- Supplied text -
▬▬▬

Effect of sympathetic blockade on cardiovascular parameters
Atenolol was administered to eliminate sympathetic control over HR. The effects on HR, MAP, HRV, SBPV and baroreflex function are detailed in Table 1. Atenolol produced an expected decrease in HR under both urethane and isoflurane anaesthesia (P < 0.05); however, this was without significant effect on the HF component of HRV (P = 0.06). Under urethane anaesthesia, this was associated with a reduction in BRS estimated using the pharmacological approach only (P < 0.05). Under isoflurane anaesthesia, however, atenolol produced a reduction in the HF component of SBPV, such that this parameter was no longer different to estimates obtained under urethane (P < 0.05). No effect of atenolol on baroreflex function was observed under isoflurane.
Effect of pancuronium on cardiovascular parameters under urethane versus isoflurane anaesthesia
Comparative effect of pancuronium on heart rate (HR), mean arterial pressure (MAP), heart rate variability (HRV), systolic blood pressure variability (SBPV) and baroreflex function under urethane versus isoflurane anaesthesia.
Measurements were taken immediately preceding and 30 min following administration of pancuronium. *P ≤ 0.05 baseline versus pancuronium under the same anaesthetic condition; #P ≤ 0.05 urethane versus isoflurane under the same treatment condition. Minimum n value for all data in the indicated column is denoted in subscripts. Baroreflex sensitivity (BRS) was determined using the pharmacological method while αLF and αHF were derived from cross-spectral analysis. ANOVA: analysis of variance; HF: high frequency; LF: low frequency; TP: total power.

▬▬▬

- Source information -

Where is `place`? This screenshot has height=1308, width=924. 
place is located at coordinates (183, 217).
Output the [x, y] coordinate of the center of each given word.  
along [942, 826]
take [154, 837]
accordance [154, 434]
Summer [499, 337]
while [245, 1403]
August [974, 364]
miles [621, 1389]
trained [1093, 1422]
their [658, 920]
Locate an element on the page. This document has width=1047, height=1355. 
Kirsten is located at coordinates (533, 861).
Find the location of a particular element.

▬▬▬

- What is needed -
Update the passage on cardiovascular parameters from "Effect of sympathetic" up to and including "observed under isoflurane.", writing "anesthesia" in place of "anaesthesia". The items have no connection to the passage on cardiovascular parameters.

- Written solution -
Effect of sympathetic blockade on cardiovascular parameters
Atenolol was administered to eliminate sympathetic control over HR. The effects on HR, MAP, HRV, SBPV and baroreflex function are detailed in Table 1. Atenolol produced an expected decrease in HR under both urethane and isoflurane anesthesia (P < 0.05); however, this was without significant effect on the HF component of HRV (P = 0.06). Under urethane anesthesia, this was associated with a reduction in BRS estimated using the pharmacological approach only (P < 0.05). Under isoflurane anesthesia, however, atenolol produced a reduction in the HF component of SBPV, such that this parameter was no longer different to estimates obtained under urethane (P < 0.05). No effect of atenolol on baroreflex function was observed under isoflurane.